**WHAT TO WORK ON**. From the line containing "Select the AWS service target type" through the last line below, copy every line exactly, leaving out the pictures.

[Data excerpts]
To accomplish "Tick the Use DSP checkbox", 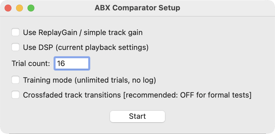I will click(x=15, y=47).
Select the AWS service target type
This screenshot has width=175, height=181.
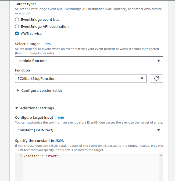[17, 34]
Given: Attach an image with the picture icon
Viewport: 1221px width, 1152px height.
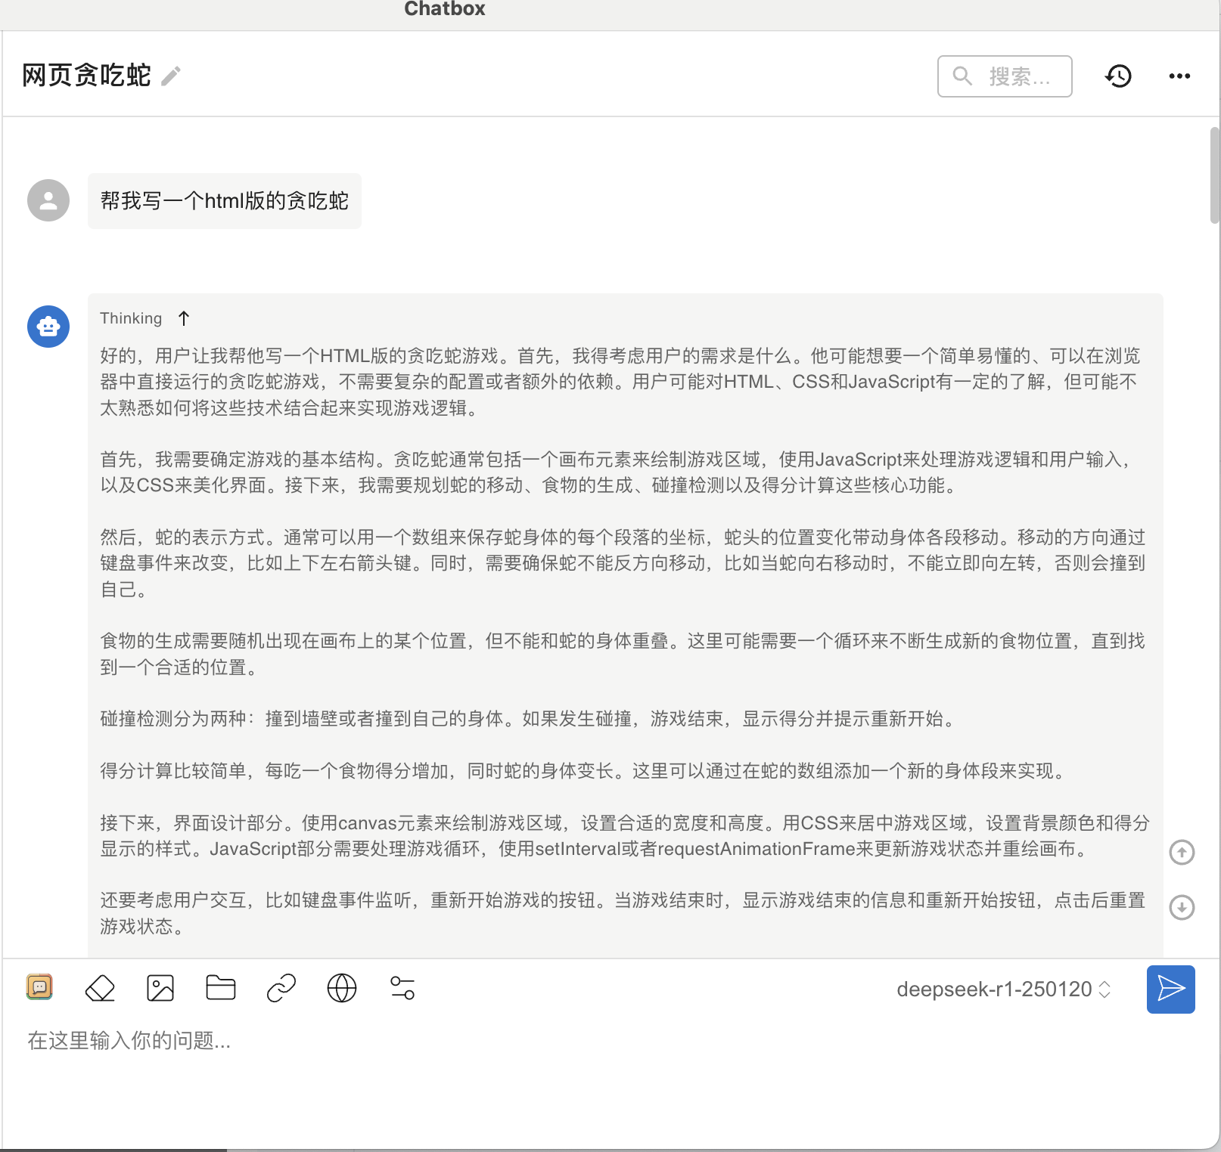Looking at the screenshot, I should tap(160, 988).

**RESULT OF THE TASK**.
Select the AWS service target type
This screenshot has width=175, height=181.
[17, 34]
Given: Attach an image with the picture icon
Viewport: 1221px width, 1152px height.
Looking at the screenshot, I should tap(160, 988).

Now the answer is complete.